◆ Exercise directions:
Everything from the line that has "Image resolution: width=1146" to the last line of the listing must be repeated exactly, and nothing more; omit the pictures.

◆ Material for this exercise:
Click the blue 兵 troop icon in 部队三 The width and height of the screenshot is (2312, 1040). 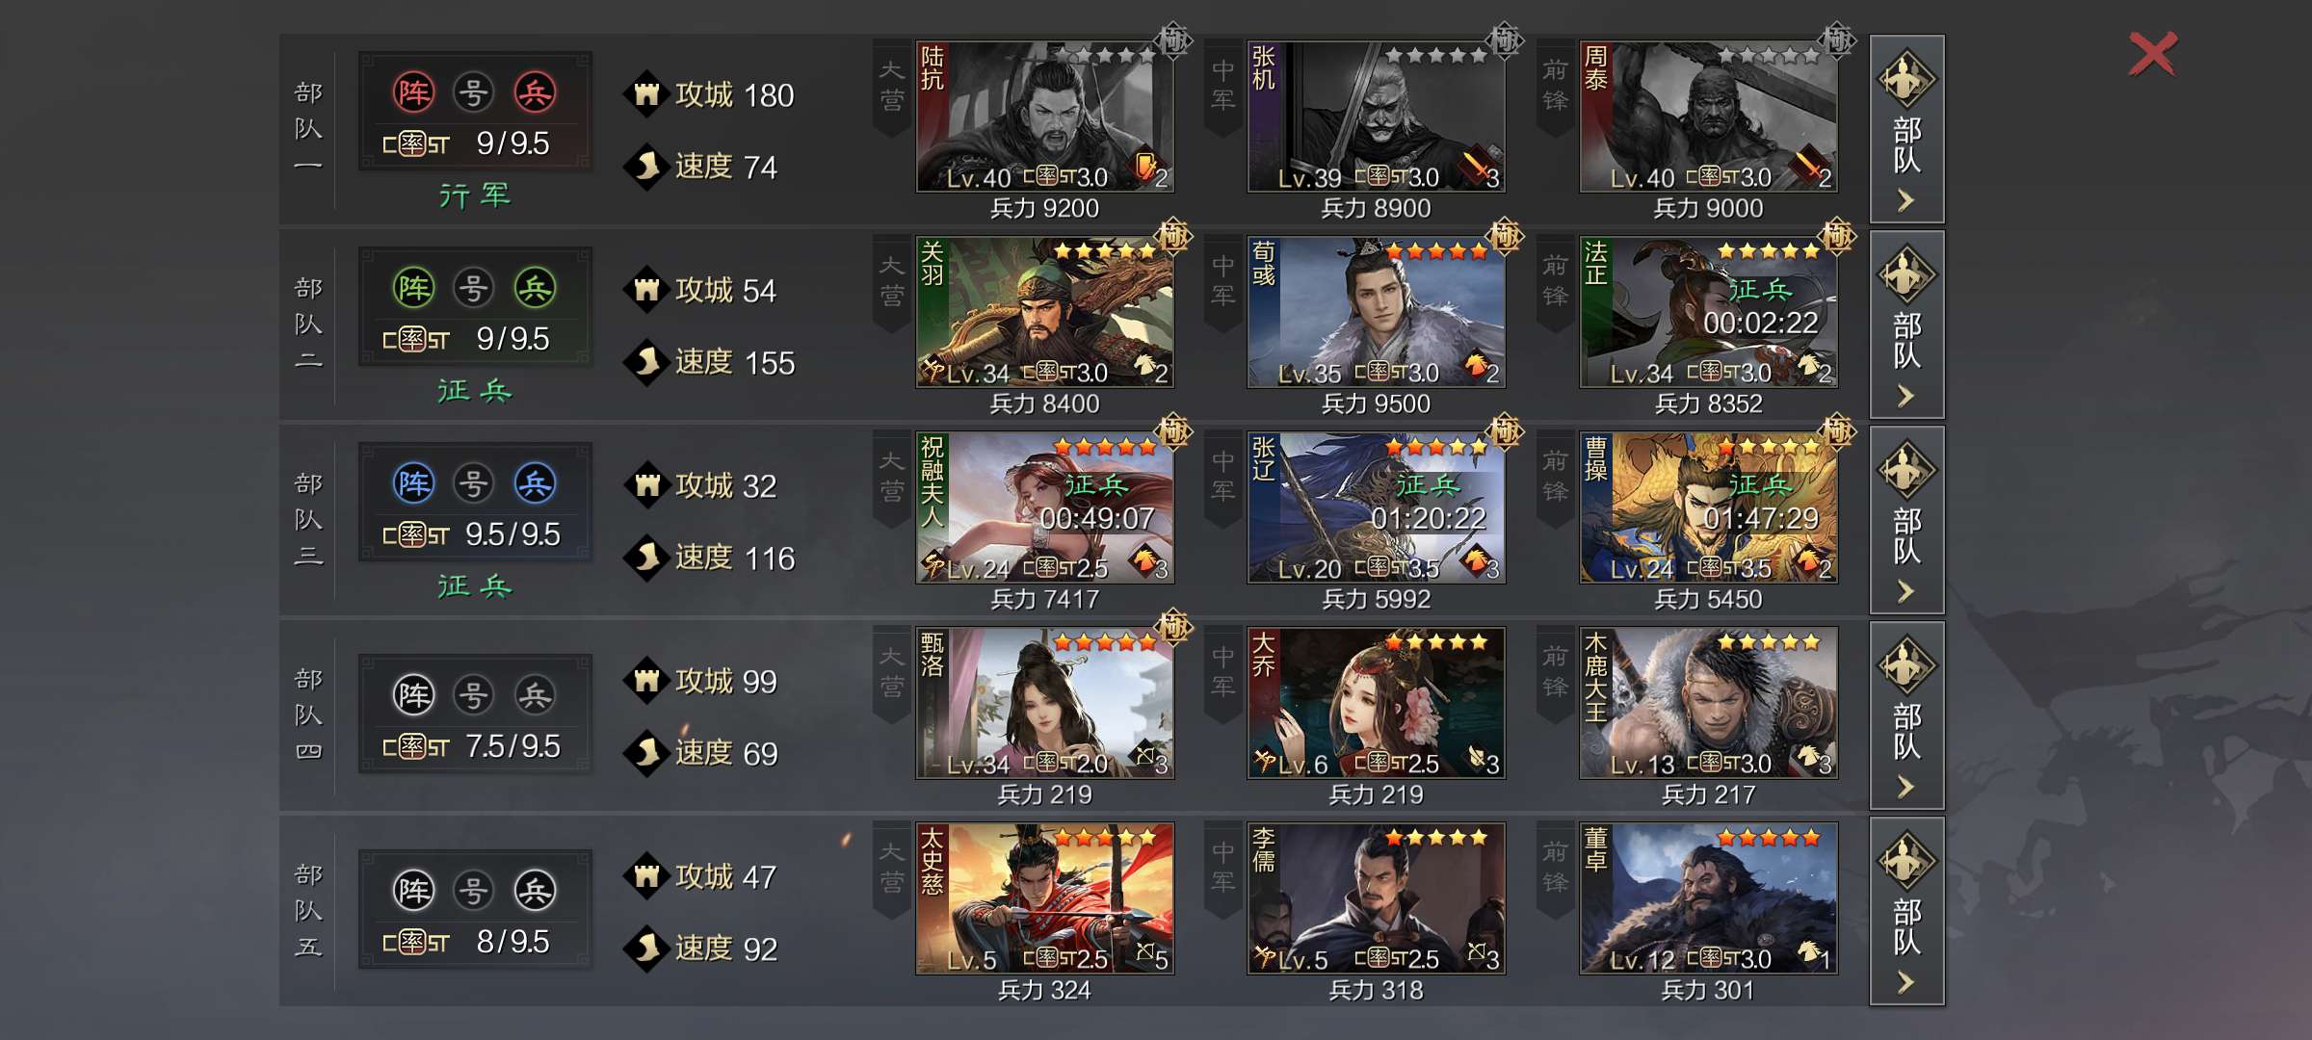[x=535, y=483]
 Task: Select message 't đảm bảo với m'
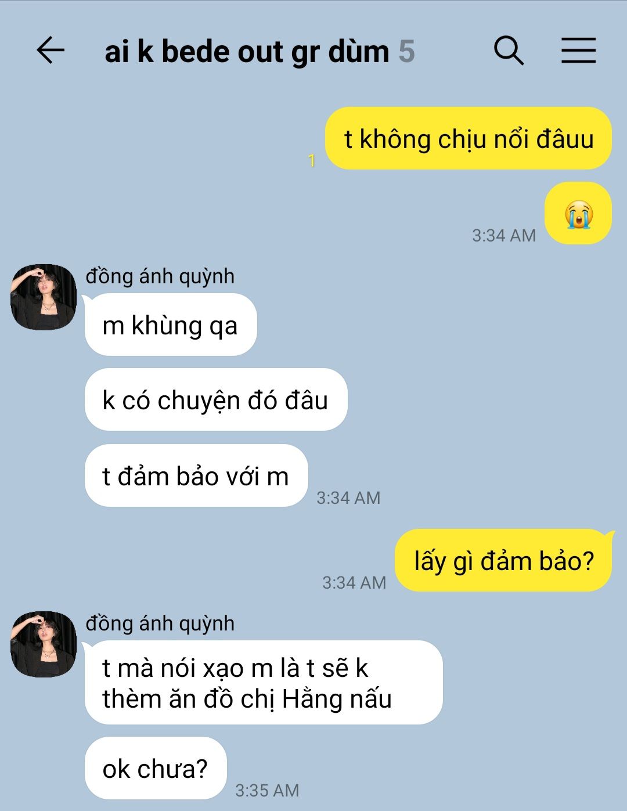196,476
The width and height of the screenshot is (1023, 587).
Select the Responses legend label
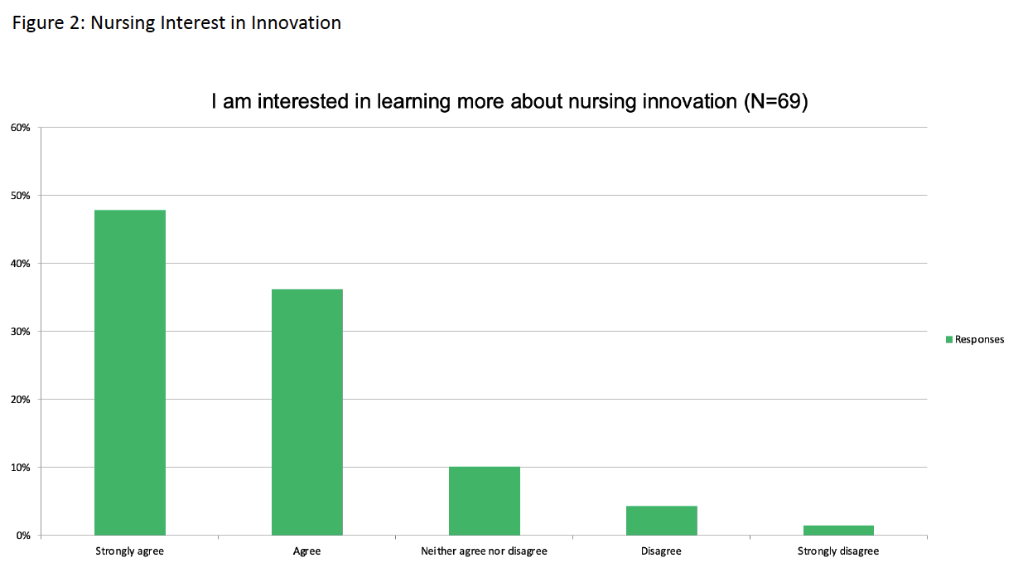(979, 339)
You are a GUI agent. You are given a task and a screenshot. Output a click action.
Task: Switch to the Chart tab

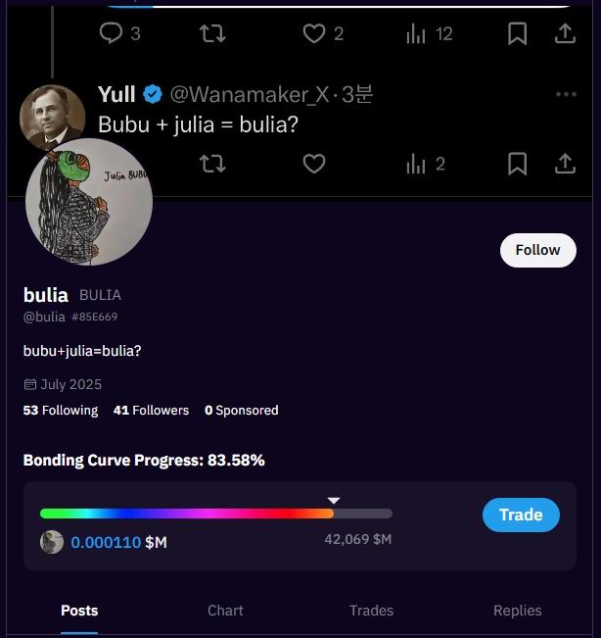pyautogui.click(x=225, y=611)
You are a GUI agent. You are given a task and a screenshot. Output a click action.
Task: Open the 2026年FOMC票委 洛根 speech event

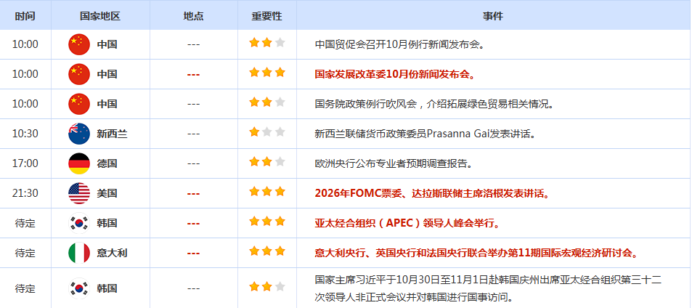point(431,193)
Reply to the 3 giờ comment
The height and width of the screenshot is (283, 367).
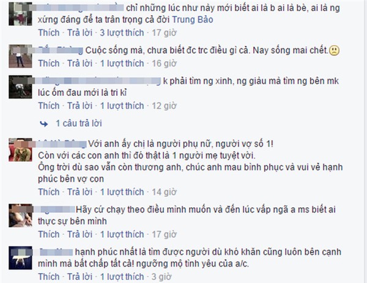click(x=80, y=277)
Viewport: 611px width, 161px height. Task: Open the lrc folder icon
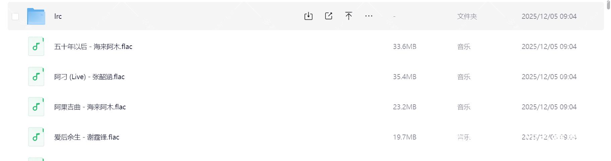[36, 16]
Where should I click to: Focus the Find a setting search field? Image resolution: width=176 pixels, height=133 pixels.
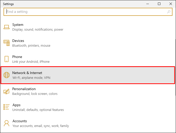[85, 12]
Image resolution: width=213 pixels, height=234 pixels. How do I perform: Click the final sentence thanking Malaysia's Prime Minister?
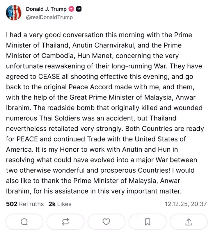[x=93, y=180]
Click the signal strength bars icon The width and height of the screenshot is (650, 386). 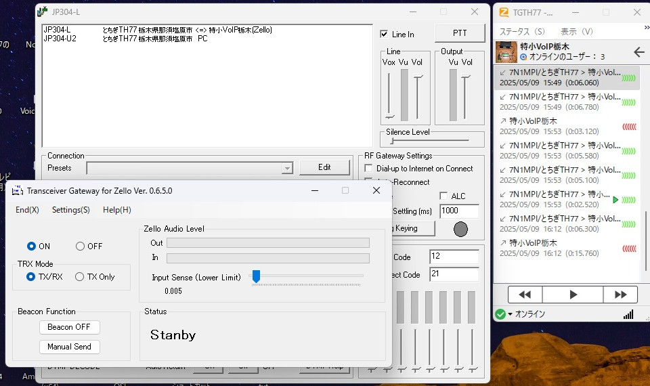[x=628, y=314]
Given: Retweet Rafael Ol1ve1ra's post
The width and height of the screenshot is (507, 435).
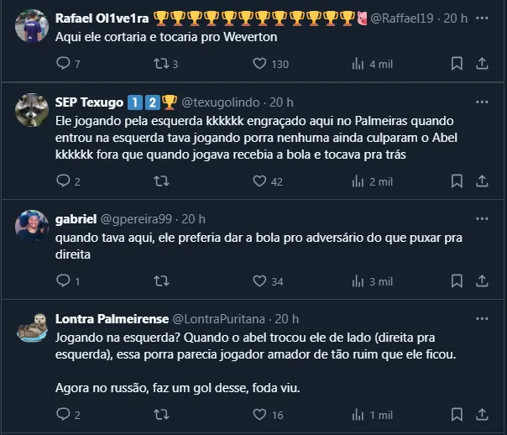Looking at the screenshot, I should [x=162, y=63].
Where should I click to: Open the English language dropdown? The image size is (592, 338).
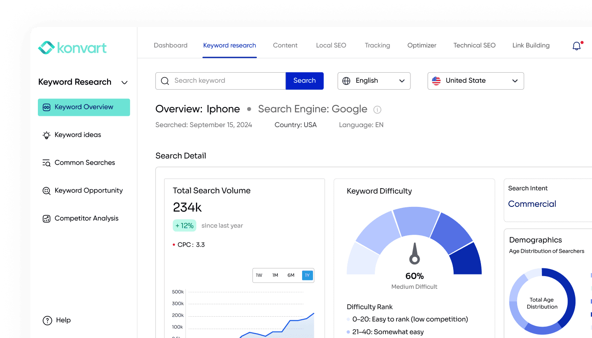point(373,81)
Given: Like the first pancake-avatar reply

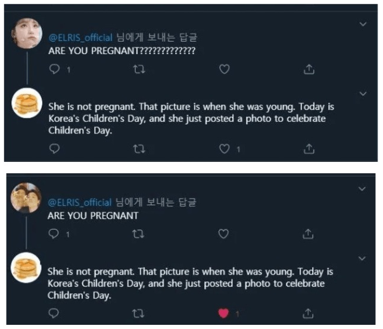Looking at the screenshot, I should coord(225,149).
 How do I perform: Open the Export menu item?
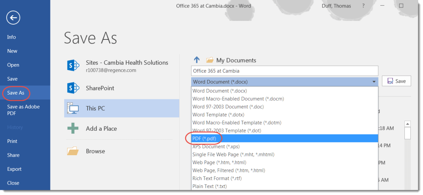14,169
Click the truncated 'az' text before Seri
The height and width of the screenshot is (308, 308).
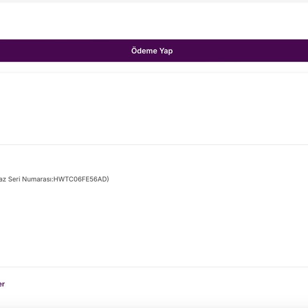3,179
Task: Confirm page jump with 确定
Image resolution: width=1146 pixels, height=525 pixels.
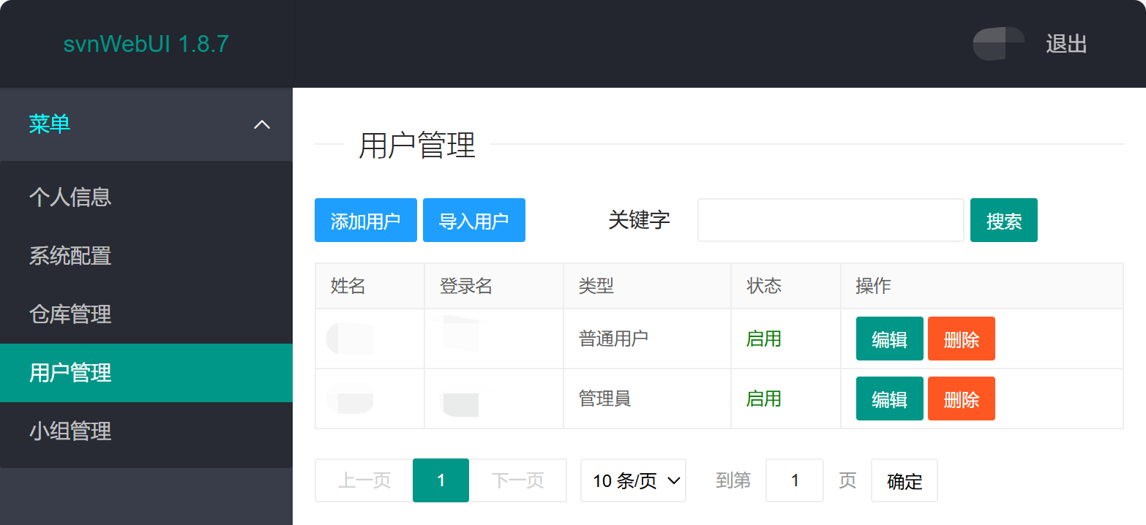Action: point(904,481)
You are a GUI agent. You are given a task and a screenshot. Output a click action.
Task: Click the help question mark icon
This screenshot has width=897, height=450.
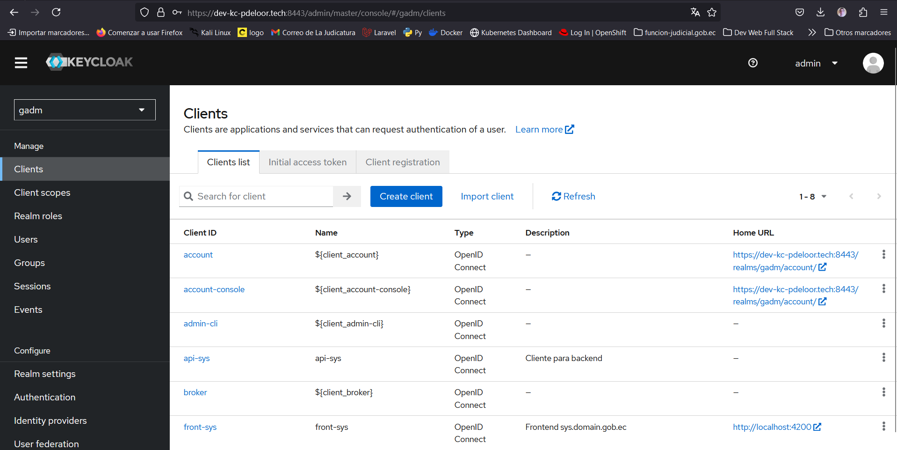coord(752,63)
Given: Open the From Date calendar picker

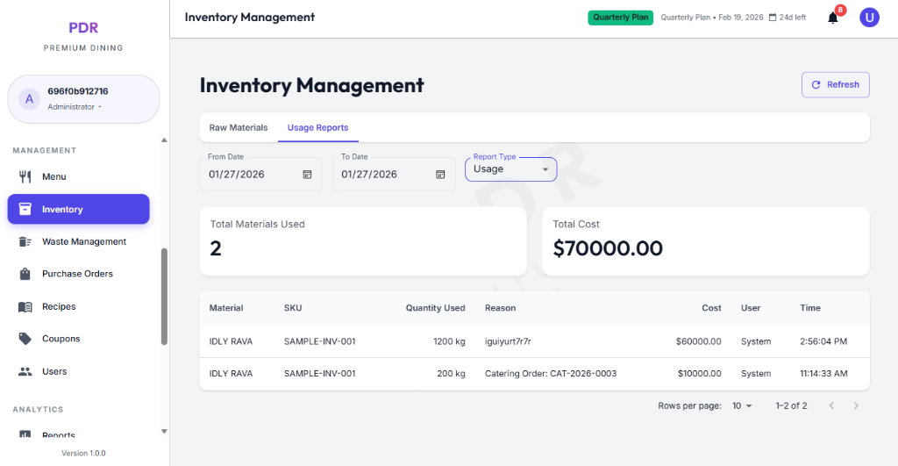Looking at the screenshot, I should (x=307, y=175).
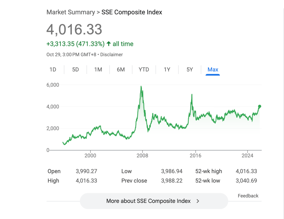Click the SSE Composite Index title

click(132, 12)
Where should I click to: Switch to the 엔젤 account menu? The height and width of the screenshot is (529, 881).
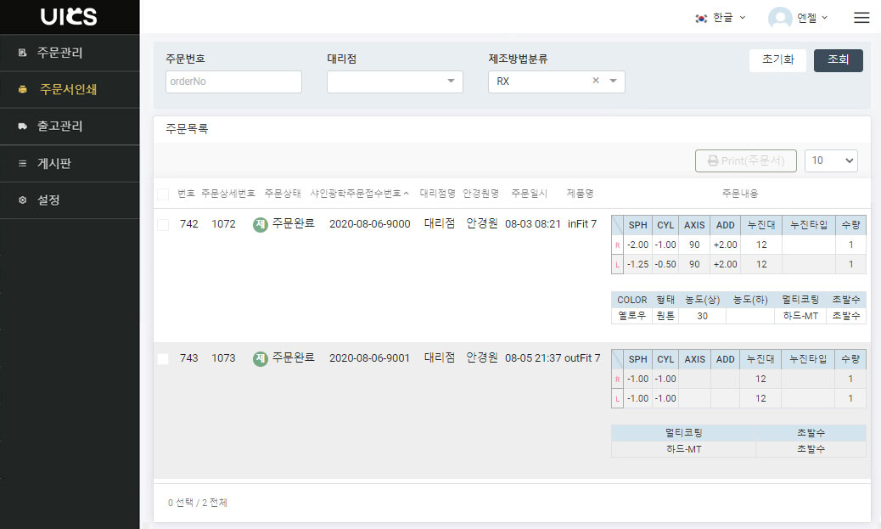point(805,17)
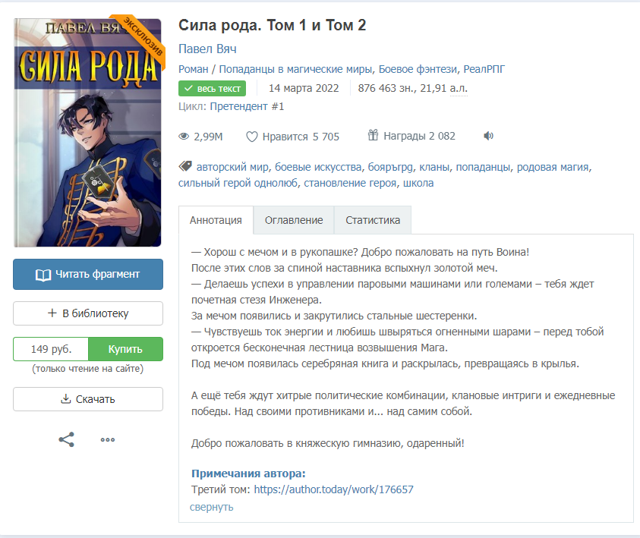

◆ Exercise result:
Image resolution: width=1146 pixels, height=525 pixels.
Action: point(904,481)
You are a GUI agent. You are given a task and a screenshot. Output a click action.
Task: Click the help question mark icon
This screenshot has width=897, height=450.
coord(752,63)
Given: Open the From Date calendar picker

Looking at the screenshot, I should (x=307, y=175).
Click the SSE Composite Index title

click(132, 12)
Where should I click to: Switch to the 엔젤 account menu? The height and width of the screenshot is (529, 881).
point(805,17)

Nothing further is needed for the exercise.